--- START ---
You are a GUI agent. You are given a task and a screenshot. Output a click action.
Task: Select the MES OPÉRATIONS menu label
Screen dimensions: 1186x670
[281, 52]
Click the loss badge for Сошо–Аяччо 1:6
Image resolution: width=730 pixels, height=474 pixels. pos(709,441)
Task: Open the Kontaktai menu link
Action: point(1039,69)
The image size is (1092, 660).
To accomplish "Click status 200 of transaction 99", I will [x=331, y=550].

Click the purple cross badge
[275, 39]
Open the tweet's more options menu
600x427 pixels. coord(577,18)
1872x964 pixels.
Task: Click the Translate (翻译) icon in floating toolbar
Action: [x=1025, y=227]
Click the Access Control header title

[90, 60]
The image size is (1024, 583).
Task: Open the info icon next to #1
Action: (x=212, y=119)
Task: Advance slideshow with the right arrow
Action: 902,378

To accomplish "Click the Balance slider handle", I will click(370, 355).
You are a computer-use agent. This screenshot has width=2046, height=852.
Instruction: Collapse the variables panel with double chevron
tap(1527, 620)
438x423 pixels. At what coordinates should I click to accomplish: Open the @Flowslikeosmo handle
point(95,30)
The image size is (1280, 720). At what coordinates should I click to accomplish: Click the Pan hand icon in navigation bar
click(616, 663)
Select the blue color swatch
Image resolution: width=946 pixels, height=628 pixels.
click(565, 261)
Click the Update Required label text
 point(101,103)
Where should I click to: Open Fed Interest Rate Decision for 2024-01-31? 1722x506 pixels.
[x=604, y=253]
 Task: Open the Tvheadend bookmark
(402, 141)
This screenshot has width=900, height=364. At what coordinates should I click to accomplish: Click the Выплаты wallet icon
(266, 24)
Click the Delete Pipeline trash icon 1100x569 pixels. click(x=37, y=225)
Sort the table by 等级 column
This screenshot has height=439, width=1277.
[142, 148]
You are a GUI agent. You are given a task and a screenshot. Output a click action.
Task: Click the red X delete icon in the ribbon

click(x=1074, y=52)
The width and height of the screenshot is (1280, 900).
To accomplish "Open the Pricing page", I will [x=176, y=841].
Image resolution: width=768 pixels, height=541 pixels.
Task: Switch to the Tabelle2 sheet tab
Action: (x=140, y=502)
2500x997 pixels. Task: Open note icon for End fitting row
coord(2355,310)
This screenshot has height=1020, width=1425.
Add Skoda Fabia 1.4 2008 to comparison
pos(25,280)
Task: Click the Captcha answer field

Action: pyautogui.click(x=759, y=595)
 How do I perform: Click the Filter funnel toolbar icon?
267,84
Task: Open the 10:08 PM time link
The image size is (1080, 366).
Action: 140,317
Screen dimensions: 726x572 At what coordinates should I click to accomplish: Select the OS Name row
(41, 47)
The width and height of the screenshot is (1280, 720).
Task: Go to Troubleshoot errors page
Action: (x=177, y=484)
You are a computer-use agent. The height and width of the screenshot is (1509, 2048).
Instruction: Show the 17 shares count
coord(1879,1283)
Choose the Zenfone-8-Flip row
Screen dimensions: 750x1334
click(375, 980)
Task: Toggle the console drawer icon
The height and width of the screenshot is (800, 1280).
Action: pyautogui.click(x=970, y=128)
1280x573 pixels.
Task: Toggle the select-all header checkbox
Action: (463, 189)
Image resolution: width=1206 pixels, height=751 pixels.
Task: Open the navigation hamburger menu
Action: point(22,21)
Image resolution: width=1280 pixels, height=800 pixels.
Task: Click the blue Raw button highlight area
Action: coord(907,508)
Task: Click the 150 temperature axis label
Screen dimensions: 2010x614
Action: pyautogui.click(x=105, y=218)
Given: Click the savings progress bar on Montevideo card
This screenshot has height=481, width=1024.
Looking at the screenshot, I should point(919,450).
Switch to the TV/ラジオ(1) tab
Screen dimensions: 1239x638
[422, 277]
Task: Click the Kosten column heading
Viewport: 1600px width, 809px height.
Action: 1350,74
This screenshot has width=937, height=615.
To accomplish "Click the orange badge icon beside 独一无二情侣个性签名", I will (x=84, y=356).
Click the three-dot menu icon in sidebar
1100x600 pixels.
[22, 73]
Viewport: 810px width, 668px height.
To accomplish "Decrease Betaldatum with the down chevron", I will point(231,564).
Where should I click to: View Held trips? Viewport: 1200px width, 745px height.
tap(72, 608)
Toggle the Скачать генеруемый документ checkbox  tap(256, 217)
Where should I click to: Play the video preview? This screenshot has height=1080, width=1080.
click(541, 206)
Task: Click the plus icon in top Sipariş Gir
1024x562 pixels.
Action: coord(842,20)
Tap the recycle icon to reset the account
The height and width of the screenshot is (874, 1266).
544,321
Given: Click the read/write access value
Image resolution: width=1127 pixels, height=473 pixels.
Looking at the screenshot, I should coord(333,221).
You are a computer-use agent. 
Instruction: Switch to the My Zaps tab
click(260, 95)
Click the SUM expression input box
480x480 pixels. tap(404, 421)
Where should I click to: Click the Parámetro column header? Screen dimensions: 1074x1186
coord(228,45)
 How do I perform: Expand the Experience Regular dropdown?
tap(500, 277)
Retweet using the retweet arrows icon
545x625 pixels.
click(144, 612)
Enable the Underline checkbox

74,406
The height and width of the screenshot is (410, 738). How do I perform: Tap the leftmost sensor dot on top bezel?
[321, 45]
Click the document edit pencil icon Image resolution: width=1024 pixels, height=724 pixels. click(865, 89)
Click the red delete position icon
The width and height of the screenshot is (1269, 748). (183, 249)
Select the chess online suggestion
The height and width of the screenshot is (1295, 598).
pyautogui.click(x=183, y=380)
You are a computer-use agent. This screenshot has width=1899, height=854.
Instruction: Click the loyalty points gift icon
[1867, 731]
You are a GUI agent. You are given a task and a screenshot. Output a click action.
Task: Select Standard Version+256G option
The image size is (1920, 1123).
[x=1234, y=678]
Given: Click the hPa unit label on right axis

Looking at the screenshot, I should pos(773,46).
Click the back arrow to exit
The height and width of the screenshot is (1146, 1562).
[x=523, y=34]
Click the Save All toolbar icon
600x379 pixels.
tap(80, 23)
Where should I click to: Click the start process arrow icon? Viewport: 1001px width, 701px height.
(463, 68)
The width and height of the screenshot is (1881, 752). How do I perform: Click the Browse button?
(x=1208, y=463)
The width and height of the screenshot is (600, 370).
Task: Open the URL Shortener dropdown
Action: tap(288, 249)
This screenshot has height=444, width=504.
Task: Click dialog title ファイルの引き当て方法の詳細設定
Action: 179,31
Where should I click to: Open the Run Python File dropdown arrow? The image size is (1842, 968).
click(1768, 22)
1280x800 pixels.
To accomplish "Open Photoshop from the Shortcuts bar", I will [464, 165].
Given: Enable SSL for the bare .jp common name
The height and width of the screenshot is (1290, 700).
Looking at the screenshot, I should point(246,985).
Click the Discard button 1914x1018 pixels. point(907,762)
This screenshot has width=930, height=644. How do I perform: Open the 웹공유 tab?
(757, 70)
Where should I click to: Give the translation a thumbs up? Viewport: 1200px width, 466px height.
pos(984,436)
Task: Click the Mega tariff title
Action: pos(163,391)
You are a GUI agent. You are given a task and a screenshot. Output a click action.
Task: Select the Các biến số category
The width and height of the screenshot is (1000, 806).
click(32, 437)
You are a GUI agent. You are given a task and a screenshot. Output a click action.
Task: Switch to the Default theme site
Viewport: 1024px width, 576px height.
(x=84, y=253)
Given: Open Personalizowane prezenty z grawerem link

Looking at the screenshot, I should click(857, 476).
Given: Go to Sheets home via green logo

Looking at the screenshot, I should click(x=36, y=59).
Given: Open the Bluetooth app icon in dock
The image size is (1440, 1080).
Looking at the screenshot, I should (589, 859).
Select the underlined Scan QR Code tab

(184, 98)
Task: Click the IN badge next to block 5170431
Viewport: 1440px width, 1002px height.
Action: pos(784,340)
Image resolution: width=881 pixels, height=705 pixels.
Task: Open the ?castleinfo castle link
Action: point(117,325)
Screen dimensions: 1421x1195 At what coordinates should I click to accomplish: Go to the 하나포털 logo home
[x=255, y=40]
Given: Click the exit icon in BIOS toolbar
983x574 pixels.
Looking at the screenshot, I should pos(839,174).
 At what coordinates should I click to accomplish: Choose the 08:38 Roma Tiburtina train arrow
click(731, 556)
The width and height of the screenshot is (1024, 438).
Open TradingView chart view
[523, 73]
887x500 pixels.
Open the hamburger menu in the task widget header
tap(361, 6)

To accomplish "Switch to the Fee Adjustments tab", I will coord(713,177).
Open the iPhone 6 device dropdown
--- END ---
Action item: From the entries above, print the lines beginning at the one with "Screen dimensions: 2010x614" and stopping after the one with "Toggle the Скачать", exactly as written and with nothing else.

Completed task:
Screen dimensions: 2010x614
Action: pyautogui.click(x=105, y=218)
Given: Click the savings progress bar on Montevideo card
This screenshot has height=481, width=1024.
Looking at the screenshot, I should point(919,450).
Switch to the TV/ラジオ(1) tab
Screen dimensions: 1239x638
[422, 277]
Task: Click the Kosten column heading
Viewport: 1600px width, 809px height.
Action: 1350,74
This screenshot has width=937, height=615.
To accomplish "Click the orange badge icon beside 独一无二情侣个性签名", I will (x=84, y=356).
Click the three-dot menu icon in sidebar
1100x600 pixels.
[22, 73]
Viewport: 810px width, 668px height.
To accomplish "Decrease Betaldatum with the down chevron", I will point(231,564).
Where should I click to: View Held trips? Viewport: 1200px width, 745px height.
tap(72, 608)
Toggle the Скачать генеруемый документ checkbox  tap(256, 217)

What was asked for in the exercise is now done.